Store-operated Ca ²⁺ entry (SOCE) is a universal Ca ²⁺ influx pathway that is important for the function of many cell types. SOCE occurs upon depletion of endoplasmic reticulum (ER) Ca ²⁺ stores and ...relies on a complex molecular interplay between the plasma membrane (PM) Ca ²⁺ channel ORAI1 and the ER Ca ²⁺ sensor stromal interaction molecule (STIM) 1. Patients with null mutations in ORAI1 or STIM1 genes present with severe combined immunodeficiency (SCID)-like disease. Here, we describe the molecular mechanisms by which a loss-of-function STIM1 mutation (R429C) in human patients abolishes SOCE. R429 is located in the third coiled-coil (CC3) domain of the cytoplasmic C terminus of STIM1. Mutation of R429 destabilizes the CC3 structure and alters the conformation of the STIM1 C terminus, thereby releasing a polybasic domain that promotes STIM1 recruitment to ER–PM junctions. However, the mutation also impairs cytoplasmic STIM1 oligomerization and abolishes STIM1–ORAI1 interactions. Thus, despite its constitutive localization at ER–PM junctions, mutant STIM1 fails to activate SOCE. Our results demonstrate multifunctional roles of the CC3 domain in regulating intra- and intermolecular STIM1 interactions that control ( i ) transition of STIM1 from a quiescent to an active conformational state, ( ii ) cytoplasmic STIM1 oligomerization, and ( iii ) STIM1–ORAI1 binding required for ORAI1 activation.

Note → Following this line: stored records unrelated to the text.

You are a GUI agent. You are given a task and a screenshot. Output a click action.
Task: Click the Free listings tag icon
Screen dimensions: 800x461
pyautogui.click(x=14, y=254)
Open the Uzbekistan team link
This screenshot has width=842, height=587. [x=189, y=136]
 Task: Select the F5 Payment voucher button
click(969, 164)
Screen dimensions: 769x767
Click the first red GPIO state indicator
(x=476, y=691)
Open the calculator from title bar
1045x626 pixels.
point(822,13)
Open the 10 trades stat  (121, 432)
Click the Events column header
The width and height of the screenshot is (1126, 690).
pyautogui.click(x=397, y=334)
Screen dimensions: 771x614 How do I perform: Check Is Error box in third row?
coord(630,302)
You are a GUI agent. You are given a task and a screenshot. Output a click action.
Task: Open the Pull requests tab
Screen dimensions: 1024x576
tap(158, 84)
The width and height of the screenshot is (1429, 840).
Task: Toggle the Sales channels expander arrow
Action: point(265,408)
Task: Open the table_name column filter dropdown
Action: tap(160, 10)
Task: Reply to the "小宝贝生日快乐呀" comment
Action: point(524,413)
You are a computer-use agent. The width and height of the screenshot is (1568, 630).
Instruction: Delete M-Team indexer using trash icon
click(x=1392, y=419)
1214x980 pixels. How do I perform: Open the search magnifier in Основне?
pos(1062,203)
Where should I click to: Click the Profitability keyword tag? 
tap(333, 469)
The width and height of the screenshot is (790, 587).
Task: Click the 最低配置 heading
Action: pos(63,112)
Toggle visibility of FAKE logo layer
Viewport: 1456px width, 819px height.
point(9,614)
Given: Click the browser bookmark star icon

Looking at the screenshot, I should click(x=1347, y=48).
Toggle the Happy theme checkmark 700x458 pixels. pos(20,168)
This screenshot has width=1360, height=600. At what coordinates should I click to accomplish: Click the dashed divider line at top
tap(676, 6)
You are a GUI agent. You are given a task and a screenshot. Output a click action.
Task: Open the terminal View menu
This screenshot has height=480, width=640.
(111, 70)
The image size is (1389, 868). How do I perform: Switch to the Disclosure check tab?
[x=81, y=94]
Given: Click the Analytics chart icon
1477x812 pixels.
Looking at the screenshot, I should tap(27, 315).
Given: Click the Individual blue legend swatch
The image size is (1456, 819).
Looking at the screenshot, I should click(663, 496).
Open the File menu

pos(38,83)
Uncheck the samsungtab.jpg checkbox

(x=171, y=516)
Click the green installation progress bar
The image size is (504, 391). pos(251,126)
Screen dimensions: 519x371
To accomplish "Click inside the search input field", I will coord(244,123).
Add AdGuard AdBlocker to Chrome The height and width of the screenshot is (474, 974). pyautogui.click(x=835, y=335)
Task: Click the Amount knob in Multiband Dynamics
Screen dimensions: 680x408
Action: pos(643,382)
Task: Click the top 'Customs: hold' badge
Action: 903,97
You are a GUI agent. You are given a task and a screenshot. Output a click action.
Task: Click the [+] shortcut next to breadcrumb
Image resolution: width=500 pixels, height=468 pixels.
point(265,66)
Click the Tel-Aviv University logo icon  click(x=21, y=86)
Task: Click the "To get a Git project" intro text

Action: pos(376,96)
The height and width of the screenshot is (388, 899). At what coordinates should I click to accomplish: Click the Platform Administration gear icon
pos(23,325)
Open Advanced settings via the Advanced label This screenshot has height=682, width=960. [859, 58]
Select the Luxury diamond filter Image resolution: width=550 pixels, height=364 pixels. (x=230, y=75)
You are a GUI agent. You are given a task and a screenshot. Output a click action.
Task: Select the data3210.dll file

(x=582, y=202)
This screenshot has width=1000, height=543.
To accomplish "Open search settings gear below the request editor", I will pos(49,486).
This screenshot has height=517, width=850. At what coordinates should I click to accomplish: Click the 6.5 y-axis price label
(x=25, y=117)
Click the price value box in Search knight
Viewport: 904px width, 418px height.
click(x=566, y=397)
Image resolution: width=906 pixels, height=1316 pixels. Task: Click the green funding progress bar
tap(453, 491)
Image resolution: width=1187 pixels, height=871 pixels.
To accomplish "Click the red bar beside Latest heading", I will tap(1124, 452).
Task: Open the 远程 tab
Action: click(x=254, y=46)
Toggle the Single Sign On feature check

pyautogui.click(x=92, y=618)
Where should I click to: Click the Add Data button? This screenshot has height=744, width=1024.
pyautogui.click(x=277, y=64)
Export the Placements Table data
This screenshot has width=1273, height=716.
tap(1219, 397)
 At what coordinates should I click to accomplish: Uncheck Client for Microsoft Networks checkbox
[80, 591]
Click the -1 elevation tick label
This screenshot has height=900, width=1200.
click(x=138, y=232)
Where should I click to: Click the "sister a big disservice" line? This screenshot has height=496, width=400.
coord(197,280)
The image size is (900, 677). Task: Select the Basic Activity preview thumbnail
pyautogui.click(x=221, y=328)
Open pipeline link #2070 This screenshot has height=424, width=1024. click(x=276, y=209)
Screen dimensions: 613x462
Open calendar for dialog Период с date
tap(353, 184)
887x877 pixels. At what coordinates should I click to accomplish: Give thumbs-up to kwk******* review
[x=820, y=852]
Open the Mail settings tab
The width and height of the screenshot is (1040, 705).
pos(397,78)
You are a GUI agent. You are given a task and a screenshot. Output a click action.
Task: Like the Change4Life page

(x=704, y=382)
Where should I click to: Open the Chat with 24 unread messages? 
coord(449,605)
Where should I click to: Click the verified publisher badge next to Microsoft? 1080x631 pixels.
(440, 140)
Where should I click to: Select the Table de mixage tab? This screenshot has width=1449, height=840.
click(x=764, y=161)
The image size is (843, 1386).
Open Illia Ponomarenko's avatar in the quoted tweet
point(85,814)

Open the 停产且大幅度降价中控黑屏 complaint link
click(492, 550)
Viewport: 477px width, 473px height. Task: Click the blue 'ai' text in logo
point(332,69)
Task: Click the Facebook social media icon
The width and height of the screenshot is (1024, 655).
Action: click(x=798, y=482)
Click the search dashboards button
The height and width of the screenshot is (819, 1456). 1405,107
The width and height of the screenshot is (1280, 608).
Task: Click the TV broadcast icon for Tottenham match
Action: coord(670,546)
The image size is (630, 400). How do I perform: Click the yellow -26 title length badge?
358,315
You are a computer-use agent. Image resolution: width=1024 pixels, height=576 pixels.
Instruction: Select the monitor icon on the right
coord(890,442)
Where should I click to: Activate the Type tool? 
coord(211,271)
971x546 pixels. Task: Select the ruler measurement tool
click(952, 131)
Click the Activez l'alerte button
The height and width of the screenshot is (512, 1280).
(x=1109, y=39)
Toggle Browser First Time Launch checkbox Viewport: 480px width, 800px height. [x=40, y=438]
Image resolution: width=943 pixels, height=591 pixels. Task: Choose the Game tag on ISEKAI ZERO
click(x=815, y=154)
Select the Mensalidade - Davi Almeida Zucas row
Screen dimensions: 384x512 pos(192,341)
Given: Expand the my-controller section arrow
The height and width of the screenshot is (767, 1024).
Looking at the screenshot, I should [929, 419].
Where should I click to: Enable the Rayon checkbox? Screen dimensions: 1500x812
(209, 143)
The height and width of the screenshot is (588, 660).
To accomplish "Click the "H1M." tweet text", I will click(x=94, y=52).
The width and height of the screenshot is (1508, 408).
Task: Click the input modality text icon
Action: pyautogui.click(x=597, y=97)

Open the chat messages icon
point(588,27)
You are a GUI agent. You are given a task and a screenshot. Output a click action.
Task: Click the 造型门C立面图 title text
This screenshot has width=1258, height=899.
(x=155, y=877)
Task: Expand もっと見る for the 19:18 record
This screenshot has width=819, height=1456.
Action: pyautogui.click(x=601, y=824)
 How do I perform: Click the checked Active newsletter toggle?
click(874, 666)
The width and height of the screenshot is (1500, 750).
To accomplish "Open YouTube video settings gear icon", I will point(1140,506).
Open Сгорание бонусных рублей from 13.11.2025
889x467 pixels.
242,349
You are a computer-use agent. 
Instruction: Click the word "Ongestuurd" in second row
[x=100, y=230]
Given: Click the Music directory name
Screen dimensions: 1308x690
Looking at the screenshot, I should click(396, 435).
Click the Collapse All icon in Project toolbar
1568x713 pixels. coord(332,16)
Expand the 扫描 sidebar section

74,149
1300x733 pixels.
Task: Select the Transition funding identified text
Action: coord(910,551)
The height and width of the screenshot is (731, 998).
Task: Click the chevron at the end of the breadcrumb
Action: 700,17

Significance Stromal interaction molecule (STIM) 1 is an essential activator of the ORAI1 calcium (Ca ²⁺) channel that mediates Ca ²⁺ entry into many cell types. Patients with mutations in STIM1 or ORAI1 genes suffer from a severe immunodeficiency syndrome. Here, we studied a disease-causing mutant of STIM1 that is incapable of activating ORAI1 channels, thereby uncovering key molecular mechanisms of STIM1 function. The autosomal recessive R429C mutation interferes with the structural integrity of a protein–protein interaction domain in STIM1 and impairs the ability of STIM1 to multimerize and bind to ORAI1. Drugs targeting this domain may provide a means to selectively modulate STIM1–ORAI1 interaction and Ca ²⁺ entry as a novel approach to treat autoimmune diseases and other disorders associated with abnormal ORAI1-mediated Ca ²⁺ entry.